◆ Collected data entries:
━━━
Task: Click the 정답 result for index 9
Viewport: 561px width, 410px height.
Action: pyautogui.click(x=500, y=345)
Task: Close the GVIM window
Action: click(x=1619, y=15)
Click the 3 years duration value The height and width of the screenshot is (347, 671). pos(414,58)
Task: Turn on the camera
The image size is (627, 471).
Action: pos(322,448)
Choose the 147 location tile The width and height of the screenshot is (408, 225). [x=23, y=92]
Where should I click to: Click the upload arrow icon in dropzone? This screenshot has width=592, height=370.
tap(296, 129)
━━━
◆ Exercise goal:
Beginning at the line above with "Click the 3" and finishing at the line with "Choose the 147", return each line exactly and return nothing else.

◆ Task result:
Click the 3 years duration value The height and width of the screenshot is (347, 671). pos(414,58)
Task: Turn on the camera
The image size is (627, 471).
Action: pos(322,448)
Choose the 147 location tile The width and height of the screenshot is (408, 225). [x=23, y=92]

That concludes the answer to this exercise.